I know a few people who are also struggling with being vegan because their food choices are not ideal, Richard.

If a person decides to become vegan and is isolated or without much support in their lives, it's incredibly difficult to learn how to live healthily and happily without the products they have always used.

I think those who continue to espouse the irresponsible propaganda of veganism being easy would benefit from a few days in the real world, with children, an isolated location, little support from their spouse, and the hundreds of other difficulties many many people face.

 

That said, under favourable conditions, veganism may be very easy. Unfortunately, we don't all have those favourable conditions under which we exist.

 

This was my introduction to Tim.  On a forum I was on someone said that there 'was an idiot on a blog saying that there can be a vegan world in 8 years'.  That piqued my curiosity (I like idiots).  The rest is history.  I would like to add that I have done my part this year encouraging & supporting two friends to go vegan.  They in turn have a friend who has gone vegan with their encouragement & support.

 

A vegan world in 8 years?  What are we waiting for......

This inspired me, and became my challenge for the year, here's how I am getting on.

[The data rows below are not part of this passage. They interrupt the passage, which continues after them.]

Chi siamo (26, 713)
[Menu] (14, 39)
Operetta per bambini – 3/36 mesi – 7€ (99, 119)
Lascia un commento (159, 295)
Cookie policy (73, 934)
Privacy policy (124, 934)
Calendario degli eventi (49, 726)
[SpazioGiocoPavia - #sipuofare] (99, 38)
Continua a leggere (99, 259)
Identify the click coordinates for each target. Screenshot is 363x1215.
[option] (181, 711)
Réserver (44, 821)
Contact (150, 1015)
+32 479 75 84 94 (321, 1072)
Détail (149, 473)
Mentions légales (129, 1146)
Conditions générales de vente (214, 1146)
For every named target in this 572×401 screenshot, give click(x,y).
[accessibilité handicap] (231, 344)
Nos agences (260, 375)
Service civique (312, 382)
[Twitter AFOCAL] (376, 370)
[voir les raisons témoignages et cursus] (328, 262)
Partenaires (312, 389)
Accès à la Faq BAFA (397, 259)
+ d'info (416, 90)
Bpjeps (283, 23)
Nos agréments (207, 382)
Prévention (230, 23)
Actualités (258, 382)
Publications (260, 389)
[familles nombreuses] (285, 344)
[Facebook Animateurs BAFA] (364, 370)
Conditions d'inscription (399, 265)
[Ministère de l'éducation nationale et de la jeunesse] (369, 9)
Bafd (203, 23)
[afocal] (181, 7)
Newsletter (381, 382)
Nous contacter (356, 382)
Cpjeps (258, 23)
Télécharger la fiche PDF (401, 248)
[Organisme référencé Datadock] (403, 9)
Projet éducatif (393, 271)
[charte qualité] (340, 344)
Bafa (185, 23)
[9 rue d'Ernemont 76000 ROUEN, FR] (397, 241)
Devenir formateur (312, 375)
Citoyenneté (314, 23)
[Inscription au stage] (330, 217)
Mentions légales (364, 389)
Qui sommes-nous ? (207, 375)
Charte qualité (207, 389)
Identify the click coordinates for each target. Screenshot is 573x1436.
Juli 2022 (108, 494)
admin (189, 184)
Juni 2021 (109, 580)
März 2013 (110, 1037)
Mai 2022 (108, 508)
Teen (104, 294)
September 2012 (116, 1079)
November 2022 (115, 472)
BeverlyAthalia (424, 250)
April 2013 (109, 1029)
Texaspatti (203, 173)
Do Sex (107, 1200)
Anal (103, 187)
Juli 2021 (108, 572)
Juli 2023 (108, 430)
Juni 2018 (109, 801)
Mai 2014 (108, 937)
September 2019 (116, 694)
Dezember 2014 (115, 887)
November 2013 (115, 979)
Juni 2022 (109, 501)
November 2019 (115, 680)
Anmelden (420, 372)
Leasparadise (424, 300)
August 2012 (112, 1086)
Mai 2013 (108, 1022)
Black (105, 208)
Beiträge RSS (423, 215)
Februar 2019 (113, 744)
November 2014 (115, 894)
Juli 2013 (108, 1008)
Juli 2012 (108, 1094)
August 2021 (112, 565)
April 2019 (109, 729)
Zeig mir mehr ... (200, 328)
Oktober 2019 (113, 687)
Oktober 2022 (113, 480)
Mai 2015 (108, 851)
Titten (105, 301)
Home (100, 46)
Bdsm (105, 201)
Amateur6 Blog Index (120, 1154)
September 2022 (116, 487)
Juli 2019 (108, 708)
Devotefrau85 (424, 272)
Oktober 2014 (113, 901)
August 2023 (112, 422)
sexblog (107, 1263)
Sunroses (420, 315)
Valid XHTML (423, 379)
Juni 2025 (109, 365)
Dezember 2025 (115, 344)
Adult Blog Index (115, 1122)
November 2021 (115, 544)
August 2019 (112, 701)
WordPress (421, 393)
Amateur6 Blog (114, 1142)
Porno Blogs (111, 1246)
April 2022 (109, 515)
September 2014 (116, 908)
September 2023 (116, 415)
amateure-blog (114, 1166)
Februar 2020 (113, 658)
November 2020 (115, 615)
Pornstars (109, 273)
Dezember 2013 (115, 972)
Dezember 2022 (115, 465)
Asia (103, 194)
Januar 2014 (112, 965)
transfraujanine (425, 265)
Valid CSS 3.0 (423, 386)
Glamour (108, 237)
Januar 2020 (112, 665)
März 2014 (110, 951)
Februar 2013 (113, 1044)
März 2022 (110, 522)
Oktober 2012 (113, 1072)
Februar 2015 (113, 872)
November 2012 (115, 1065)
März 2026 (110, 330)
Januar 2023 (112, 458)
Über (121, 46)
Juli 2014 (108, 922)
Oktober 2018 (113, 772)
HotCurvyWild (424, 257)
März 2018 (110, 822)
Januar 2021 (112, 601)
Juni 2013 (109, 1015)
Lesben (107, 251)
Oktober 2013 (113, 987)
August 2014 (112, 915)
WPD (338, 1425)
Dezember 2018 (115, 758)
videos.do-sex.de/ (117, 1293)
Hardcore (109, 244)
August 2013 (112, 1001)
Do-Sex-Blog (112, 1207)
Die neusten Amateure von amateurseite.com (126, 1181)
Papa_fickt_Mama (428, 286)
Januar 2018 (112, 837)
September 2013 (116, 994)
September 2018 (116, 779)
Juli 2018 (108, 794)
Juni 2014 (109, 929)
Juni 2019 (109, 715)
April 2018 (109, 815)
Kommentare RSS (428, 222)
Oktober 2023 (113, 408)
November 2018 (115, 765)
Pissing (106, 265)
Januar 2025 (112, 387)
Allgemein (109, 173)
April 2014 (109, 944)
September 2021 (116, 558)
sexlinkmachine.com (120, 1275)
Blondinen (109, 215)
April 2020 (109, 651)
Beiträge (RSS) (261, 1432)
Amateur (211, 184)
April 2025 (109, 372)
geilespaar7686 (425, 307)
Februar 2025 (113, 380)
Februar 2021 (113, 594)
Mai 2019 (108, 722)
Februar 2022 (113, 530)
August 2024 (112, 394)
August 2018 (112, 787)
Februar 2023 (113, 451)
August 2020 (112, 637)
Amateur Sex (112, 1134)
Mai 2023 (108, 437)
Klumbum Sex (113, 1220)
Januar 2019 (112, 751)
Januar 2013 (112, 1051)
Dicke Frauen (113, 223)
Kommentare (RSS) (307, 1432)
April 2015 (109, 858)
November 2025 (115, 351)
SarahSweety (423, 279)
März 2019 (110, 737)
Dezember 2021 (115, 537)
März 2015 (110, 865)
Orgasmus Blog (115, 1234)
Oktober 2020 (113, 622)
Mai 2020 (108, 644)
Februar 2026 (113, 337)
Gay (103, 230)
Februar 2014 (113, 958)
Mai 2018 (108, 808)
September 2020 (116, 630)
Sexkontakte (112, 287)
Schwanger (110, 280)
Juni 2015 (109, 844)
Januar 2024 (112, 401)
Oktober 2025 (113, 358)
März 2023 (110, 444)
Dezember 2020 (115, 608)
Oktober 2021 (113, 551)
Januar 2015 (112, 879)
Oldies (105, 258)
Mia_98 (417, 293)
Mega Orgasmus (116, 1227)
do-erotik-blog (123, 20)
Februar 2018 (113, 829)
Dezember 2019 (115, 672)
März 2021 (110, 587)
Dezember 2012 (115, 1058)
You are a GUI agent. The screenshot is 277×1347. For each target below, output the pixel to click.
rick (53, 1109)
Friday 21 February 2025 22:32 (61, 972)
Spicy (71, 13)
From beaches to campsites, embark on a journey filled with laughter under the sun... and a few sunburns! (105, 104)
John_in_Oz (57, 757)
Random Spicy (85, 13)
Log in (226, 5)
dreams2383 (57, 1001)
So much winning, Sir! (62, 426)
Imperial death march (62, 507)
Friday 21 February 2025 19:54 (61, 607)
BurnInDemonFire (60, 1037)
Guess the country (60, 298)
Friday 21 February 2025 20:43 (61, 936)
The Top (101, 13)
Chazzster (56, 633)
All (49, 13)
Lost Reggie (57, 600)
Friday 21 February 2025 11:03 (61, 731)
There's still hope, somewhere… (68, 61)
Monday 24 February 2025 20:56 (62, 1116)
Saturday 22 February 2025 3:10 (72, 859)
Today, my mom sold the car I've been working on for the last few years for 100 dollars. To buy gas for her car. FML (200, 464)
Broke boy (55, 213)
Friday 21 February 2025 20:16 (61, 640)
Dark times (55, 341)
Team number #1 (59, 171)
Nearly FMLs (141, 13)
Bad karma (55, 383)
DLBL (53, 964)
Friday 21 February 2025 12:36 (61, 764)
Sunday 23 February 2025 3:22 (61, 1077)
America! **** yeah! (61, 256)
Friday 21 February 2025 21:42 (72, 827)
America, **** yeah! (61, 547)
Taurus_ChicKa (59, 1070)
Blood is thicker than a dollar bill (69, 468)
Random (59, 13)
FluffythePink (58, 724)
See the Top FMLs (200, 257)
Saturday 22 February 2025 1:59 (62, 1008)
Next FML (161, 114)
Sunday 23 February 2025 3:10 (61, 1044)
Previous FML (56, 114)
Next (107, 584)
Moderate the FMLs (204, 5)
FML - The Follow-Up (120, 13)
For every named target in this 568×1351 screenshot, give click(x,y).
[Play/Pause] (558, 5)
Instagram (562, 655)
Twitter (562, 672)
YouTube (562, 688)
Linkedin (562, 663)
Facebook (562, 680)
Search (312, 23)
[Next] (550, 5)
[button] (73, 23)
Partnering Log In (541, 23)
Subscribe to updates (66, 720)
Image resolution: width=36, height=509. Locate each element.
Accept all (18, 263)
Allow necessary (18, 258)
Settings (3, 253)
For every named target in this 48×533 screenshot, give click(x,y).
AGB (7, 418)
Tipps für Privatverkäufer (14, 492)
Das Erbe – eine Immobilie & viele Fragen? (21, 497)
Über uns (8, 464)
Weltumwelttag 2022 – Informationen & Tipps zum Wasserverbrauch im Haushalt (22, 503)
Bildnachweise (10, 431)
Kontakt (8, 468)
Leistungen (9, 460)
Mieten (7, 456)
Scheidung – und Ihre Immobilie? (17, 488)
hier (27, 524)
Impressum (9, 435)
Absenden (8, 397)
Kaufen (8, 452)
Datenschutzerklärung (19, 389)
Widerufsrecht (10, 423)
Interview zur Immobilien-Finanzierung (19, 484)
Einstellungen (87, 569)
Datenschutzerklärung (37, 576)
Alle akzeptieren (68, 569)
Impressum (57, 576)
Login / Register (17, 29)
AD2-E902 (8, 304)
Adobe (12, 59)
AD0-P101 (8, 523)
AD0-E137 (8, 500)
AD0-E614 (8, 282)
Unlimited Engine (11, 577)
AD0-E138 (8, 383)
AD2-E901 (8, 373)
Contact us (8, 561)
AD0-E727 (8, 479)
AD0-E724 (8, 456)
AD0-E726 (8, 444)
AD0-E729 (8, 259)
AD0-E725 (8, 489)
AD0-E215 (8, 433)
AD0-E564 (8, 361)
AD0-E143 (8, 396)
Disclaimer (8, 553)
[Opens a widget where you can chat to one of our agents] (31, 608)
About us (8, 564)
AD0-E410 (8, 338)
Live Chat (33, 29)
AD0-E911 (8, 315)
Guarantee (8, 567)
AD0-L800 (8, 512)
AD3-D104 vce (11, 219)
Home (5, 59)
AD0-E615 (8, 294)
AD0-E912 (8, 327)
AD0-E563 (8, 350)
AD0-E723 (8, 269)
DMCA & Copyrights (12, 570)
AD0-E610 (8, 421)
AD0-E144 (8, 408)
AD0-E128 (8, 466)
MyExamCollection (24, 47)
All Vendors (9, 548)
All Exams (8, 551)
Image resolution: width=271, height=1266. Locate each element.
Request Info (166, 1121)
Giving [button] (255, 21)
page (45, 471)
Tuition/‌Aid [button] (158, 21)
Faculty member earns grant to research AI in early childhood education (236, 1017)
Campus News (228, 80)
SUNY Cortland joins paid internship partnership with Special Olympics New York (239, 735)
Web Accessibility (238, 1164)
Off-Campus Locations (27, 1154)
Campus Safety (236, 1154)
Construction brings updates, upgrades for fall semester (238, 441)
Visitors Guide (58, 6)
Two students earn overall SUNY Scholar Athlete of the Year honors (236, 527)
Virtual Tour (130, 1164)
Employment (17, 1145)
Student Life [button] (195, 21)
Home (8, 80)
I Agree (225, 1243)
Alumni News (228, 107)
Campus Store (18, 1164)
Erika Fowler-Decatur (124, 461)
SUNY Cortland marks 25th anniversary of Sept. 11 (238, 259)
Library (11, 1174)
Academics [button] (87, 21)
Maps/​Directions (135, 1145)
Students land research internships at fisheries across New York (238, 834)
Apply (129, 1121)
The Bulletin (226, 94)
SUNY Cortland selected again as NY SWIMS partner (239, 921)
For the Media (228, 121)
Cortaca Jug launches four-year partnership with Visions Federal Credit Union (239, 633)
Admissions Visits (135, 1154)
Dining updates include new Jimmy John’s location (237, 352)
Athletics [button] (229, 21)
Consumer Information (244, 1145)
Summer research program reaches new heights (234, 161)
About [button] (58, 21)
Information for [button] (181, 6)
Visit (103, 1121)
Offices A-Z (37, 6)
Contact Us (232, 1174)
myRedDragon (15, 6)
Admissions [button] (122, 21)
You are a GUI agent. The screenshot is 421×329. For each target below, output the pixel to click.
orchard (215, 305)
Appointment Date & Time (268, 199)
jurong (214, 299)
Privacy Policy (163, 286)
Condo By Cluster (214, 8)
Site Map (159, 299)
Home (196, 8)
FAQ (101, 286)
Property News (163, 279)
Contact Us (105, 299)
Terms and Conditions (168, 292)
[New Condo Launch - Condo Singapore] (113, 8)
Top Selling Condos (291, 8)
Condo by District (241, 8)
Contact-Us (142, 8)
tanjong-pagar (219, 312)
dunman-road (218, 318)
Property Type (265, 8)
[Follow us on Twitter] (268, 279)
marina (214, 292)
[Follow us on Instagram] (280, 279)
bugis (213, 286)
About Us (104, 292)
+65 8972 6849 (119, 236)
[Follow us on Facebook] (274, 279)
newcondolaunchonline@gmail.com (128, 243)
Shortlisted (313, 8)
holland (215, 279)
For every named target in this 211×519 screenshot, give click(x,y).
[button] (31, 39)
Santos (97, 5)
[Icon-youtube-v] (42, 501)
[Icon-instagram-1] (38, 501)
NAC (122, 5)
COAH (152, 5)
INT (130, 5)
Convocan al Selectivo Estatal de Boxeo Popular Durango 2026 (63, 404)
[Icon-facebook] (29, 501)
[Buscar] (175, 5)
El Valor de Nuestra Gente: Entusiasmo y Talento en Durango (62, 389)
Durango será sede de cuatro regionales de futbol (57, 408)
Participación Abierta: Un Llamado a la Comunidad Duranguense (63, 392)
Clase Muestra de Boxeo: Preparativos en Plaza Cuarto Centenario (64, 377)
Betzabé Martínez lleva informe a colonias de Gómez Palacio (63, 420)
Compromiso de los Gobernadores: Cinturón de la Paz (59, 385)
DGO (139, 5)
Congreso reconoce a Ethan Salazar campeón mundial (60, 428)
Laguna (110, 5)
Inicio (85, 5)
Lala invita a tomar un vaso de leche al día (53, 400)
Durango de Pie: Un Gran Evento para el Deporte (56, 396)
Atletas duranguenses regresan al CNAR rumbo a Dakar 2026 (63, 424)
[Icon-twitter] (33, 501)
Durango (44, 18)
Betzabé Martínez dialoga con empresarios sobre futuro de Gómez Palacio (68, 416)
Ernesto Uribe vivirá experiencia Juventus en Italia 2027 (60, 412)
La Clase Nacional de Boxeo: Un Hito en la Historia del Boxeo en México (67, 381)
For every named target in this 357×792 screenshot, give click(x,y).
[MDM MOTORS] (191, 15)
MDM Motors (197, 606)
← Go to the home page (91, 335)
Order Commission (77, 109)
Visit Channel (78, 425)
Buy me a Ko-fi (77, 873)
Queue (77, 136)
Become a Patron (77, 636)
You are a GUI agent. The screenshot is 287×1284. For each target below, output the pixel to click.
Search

Carolyn makes a very valid point. I have one friend who has gone vegan now, but only since her partner and her split. My other friend is mostly there, but does not want to be a burden on her family as she does not do the shopping, but I think she's realising there is no extra costs involved, so she's finding it easier :).
I have another friend who says she would love to, but she doesn't know how because it would involve cooking two separate meals for her partner and her. She has tried talking to him, but he is Columbian and meat is a very cultural thing to him, and her words don't seem to be going in. Does anybody have any suggestions how she can overcome this? I have told her she can cook one meal, just cook the meat and the beans seperately?
My grandma is the same, she really wants to but knows my grandad would never accept. i want to give her the strength to just do it anyway.

I wonder how many people who become vegan for ethical and moral reasons (i.e. they consider it wrong to use other animals for their own purposes) would subsequently change their minds and stop being vegan? To me it seems incongruous, in the same way that I think it would be unlikely a person who supports equal rights for LGBT people would change their minds about that. So, when I hear of someone who was vegan but no longer is, I have to think that they were vegan for their own benefit (health or weight) or for the environment perhaps, but not really for the sake of the animals at all.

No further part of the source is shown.